The Internet depends on a system of servers that convert human-friendly names like "ReverseMX.com" into an Internet address (known as an "IP address"). When someone types a website address (called a "URL") into their browser, their computer must first retrieve a domain name record so it knows which IP address to send the request to.
A similar process happens when you send an email, except that email servers ask for a special kind of record called an "MX Record" ("MX" stands for "Mail eXchanger"). That record provides the IP address (or addresses) of a server that can receive messages for a certain domain name.
SPF stands for "Sender Policy Framework" which describes an optional mechanism mail servers can use to verify whether to trust the source of an email message.
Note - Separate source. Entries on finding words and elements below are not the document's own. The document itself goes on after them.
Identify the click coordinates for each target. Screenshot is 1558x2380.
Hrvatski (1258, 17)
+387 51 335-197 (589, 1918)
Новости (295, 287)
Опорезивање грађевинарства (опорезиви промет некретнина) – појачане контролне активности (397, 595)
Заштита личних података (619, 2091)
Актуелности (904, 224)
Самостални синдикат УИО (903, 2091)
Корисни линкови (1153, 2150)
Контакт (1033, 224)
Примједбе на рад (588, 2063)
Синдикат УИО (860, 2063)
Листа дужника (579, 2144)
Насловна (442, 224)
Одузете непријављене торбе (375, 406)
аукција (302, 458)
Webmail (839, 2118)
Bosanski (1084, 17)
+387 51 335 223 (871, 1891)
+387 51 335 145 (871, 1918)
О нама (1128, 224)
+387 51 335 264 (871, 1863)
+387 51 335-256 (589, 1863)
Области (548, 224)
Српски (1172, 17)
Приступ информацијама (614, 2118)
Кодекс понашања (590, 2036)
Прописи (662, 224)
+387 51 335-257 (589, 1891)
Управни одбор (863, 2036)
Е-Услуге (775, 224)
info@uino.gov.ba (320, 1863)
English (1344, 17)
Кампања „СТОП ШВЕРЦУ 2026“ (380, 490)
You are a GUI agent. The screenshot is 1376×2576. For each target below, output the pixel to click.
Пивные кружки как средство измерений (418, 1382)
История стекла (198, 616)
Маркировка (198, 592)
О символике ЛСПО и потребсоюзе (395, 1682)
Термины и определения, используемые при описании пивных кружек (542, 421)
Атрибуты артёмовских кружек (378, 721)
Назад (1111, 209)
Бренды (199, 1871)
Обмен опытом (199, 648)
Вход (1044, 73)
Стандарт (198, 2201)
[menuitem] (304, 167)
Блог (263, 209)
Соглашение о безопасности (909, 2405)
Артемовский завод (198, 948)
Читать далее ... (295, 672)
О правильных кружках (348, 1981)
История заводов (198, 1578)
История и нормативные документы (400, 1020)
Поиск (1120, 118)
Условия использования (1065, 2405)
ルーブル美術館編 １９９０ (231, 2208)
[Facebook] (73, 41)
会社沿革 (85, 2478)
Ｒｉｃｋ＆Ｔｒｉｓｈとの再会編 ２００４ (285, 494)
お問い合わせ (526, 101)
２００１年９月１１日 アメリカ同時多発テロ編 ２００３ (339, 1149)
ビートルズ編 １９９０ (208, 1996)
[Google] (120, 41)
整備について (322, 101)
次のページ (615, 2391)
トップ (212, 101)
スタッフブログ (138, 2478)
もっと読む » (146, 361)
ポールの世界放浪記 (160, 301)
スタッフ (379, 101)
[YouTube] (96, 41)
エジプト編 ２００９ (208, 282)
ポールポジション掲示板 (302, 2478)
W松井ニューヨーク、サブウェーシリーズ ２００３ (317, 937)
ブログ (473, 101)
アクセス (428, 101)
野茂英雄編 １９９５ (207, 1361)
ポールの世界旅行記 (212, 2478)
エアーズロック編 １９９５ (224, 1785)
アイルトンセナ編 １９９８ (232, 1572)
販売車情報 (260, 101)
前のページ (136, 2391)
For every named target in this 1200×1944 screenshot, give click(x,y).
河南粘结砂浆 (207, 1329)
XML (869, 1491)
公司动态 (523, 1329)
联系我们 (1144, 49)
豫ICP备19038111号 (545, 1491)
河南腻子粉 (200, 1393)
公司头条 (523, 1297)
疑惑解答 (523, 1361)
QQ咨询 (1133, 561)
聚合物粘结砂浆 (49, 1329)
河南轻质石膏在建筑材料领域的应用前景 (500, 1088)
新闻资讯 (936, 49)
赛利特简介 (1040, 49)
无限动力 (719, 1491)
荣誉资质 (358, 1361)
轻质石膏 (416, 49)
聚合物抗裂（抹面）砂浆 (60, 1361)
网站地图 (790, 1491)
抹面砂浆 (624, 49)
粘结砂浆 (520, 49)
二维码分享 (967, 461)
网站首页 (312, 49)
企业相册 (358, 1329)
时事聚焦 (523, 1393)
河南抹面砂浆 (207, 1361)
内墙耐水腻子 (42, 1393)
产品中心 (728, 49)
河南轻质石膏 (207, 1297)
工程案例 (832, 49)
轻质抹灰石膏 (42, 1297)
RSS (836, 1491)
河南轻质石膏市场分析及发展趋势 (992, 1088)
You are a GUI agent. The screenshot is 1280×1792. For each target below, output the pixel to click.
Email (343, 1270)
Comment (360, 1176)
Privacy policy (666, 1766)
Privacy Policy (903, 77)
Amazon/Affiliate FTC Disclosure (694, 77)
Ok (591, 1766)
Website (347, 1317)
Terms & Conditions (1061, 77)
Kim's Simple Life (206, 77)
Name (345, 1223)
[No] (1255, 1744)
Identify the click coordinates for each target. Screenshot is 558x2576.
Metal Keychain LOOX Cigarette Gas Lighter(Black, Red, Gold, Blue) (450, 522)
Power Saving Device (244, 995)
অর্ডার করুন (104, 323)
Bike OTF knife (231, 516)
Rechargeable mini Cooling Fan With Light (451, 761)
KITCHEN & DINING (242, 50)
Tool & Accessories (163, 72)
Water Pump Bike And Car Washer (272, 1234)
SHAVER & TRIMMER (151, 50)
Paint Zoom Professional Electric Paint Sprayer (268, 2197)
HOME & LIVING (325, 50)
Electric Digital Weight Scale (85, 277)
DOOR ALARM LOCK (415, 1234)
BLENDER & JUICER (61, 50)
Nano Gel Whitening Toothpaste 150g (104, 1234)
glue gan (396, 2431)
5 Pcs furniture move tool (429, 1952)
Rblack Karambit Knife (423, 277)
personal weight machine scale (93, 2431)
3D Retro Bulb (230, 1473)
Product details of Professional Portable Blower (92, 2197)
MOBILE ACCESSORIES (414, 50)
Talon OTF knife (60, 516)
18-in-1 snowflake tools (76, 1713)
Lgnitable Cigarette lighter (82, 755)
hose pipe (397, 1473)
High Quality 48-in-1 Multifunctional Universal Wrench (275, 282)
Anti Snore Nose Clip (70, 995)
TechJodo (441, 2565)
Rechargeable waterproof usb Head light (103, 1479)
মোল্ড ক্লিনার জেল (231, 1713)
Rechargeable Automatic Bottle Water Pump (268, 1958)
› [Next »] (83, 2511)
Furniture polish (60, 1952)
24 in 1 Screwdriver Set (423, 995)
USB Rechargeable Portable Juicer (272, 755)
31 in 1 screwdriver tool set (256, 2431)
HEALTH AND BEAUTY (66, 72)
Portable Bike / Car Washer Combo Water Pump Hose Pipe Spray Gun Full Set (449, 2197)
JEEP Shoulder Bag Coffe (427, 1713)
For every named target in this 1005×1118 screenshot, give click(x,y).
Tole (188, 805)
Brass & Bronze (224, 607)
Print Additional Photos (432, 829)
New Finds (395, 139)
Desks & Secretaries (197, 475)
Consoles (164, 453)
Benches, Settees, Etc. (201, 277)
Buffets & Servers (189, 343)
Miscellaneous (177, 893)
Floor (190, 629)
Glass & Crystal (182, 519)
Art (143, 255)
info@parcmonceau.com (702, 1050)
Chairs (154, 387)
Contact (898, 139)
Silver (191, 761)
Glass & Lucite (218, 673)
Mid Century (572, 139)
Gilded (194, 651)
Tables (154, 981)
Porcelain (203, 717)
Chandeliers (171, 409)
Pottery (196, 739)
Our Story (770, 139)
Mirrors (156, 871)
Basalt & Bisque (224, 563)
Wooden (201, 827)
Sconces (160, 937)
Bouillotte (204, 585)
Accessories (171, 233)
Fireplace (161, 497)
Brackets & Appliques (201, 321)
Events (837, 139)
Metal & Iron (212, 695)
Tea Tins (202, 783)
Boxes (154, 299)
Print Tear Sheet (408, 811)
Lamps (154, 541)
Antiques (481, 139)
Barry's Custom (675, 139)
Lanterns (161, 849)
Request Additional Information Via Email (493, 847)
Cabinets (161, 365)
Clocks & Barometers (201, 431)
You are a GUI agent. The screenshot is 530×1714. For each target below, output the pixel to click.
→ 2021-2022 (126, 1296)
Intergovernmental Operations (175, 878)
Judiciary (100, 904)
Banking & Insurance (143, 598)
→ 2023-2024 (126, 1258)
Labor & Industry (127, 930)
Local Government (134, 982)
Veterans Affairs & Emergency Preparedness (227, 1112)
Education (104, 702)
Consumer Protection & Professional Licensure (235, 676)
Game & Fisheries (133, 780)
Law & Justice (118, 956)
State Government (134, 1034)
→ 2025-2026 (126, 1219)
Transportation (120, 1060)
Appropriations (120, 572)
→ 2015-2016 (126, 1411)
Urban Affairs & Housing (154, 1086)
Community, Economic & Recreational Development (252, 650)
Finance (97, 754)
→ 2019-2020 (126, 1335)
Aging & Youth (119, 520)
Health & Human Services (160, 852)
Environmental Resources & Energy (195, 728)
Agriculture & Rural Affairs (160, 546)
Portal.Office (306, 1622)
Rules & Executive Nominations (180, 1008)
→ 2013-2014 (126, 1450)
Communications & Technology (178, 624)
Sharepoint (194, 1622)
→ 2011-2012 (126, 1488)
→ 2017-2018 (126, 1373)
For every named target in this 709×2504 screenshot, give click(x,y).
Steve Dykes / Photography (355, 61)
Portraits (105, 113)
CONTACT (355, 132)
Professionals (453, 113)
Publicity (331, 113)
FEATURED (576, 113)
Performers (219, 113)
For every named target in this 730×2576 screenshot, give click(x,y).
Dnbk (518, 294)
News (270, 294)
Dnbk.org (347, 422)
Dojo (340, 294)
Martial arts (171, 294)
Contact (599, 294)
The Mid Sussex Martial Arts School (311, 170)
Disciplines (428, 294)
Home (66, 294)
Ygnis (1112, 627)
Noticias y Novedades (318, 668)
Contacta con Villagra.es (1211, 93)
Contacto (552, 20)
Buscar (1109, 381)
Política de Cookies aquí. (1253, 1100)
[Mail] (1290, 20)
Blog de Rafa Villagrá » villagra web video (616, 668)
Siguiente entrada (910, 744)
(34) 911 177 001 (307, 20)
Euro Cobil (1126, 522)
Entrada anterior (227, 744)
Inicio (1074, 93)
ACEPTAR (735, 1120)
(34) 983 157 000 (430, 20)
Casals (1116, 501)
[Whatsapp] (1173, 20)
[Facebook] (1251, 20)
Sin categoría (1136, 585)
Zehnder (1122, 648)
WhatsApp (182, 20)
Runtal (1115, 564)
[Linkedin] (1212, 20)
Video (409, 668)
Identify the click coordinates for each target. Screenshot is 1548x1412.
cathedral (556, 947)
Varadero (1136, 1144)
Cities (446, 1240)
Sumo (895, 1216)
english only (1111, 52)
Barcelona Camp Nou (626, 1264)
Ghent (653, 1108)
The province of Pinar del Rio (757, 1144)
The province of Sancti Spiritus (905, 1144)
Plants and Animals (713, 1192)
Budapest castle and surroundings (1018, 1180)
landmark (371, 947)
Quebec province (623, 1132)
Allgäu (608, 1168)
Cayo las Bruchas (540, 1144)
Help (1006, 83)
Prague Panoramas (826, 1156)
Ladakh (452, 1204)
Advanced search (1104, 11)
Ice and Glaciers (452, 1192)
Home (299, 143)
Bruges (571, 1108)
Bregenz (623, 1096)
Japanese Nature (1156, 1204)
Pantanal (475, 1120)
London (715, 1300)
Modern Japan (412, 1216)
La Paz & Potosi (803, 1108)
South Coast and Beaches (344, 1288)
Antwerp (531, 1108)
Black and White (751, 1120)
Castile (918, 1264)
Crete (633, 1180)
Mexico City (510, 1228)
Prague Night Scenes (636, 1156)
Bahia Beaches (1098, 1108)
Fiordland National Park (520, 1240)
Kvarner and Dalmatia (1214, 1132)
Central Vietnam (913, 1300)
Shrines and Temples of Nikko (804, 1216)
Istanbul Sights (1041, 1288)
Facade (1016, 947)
Participating mail servers for a given domain name publish a special type of domain name record that lists which servers are authorized to send mail for a domain name.
For example, your email server receives a message that claims to be from PayPal.com about your account. Your email server first checks the source Internet address (or IP address) the mail is coming from, and then retrieves the SPF records for PayPal.com. If the IP address is not listed in the SPF records for PayPal.com (or in one of the domains those records refer to), your email server may delete the message or mark it as spam to warn you about the mis-match.
Unlike MX records, SPF records are not required to make email work properly, and not all domain names publish them. Most mail servers will still accept email for domains that do not publish SPF records, but some more zealous servers will not. The best practice is to always publish accurate SPF records for your domain names to ensure the best likelihood of delivery.